Redouane Boudjemaâ fera remarquer, en outre, que les écrits et les travaux de Brahim Brahimi «s’articulaient autour de la triangulaire : le pouvoir, la presse et les intellectuels». Oui, comme le titre de son ouvrage majeur paru en 1989 chez L’Harmattan, et qui est tiré de sa thèse de doctorat en sociologie politique soutenue à l’Université Paris 2 en 1987 sous le titre : «Le Pouvoir et la presse en Algérie : doctrine de l’information et idéologie politique». «Dans tous ses travaux, il se posait comme un intellectuel critique», insiste le Pr Boudjemaâ. Il interrogeait en permanence, ajoute-t-il, «la philosophie du pouvoir dans la configuration du paysage médiatique, critiquait le monopole des médias et critiquait aussi le fait de considérer la presse comme un secteur de souveraineté, ce qui induit une gestion bureaucratique et sécuritaire du champ médiatique». A la suite de son mentor, Redouane Boudjemaâ considère que «tous les textes, depuis 1962 jusqu’à 1988, confortent cette vision». Et cette doctrine, «même si elle a disparu des textes après 1988, elle persiste néanmoins comme structure mentale qui est toujours à l’œuvre dans l’esprit de nos dirigeants et reste présente dans les pratiques».L’orateur souligne, par ailleurs, que le projet scientifique du professeur Brahimi est fondamentalement «lié à la question des droits de l’homme».

A ce titre, il s’affirmait comme un défenseur farouche du «droit à l’information qui s’inscrit dans les droits de deuxième génération dans les chartes et les traités internationaux liés aux droits humains». «Il défendait le droit du citoyen à être informé.
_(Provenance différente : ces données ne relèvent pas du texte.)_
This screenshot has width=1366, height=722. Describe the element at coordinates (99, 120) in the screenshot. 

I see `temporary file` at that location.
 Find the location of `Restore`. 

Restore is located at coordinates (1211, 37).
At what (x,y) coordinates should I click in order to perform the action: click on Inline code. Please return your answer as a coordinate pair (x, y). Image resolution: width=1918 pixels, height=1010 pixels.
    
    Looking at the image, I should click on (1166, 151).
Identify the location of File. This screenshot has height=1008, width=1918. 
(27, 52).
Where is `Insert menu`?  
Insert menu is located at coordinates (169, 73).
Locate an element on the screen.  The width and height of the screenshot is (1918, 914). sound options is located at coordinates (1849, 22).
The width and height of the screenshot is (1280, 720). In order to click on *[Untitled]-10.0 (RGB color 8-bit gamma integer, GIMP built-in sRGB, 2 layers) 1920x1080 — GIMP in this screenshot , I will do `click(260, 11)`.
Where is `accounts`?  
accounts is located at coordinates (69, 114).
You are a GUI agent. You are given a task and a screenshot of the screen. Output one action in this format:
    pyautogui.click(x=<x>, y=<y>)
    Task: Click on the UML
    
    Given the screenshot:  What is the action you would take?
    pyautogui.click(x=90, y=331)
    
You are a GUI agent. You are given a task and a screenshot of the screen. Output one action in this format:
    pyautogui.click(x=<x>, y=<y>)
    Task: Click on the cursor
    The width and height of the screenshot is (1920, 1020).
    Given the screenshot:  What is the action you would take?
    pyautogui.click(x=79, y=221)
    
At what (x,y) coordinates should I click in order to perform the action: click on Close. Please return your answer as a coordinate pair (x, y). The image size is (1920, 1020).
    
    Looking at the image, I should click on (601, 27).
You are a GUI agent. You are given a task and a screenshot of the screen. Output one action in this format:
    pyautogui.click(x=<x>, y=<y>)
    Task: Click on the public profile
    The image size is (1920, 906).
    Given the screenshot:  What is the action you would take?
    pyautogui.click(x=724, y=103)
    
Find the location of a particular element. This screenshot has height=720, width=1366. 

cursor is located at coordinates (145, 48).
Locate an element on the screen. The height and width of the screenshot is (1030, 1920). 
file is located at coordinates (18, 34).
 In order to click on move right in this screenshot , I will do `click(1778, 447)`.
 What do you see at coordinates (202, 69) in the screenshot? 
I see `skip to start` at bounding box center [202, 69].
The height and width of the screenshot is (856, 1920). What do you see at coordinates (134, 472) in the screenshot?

Et cette approche est le corollaire de la philosophie des libertés et de la philosophie de la citoyenneté», explique le conférencier.Et pour donner une idée plus approfondie de l’œuvre de M. Brahimi, le Pr Boudjemaâ s’est livré, lors de sa conférence, à une analyse très fouillée des trois ouvrages-clés qui immortalisent la pensée de son ancien professeur : Le pouvoir, la presse et les intellectuels en Algérie (Paris, L’Harmattan, 1989) ; Le pouvoir, la presse et les droits de l’homme en Algérie (Alger, éditions Marinoor, 1998) ; «Le droit à l’information à l’épreuve du parti unique et de l’état d’urgence» (Alger, SAEC-Liberté, 2002).Redouane Boudjemaâ a mis l’accent également, au cours de son intervention, sur la bataille de la formation qu’a menée le professeur Brahimi lorsqu’il était à la tête de l’ENSJSI, gage, aux yeux du visionnaire qu’il était, d’un journalisme de qualité. Nous apprenons ainsi que parmi les chantiers importants que le défunt avait lancés, la formation de journalistes spécialisés, notamment dans le journalisme économique, le journalisme culturel et le journalisme scientifique. «Aujourd’hui, le journaliste écrit tous les jours et sur tous les sujets. Il n’a pas de recul. Il s’est transformé en écrivain public», observe le conférencier. Evoquant les pressions exercées sur les journalistes durant les années 1990 sous l’effet du rouleau compresseur sécuritaire, le chercheur note à regret que ce paradigme autoritaire continue à sévir. Et d’exprimer une pensée solidaire pour notre confrère Rabah Karèche, le correspondant de Liberté à Tamanrasset, qui se trouve en détention depuis le 18 avril pour ses articles de presse. «C’est l’un de nos meilleurs journalistes et il est emprisonné pour ses écrits», déplore Redouane Boudjemaâ.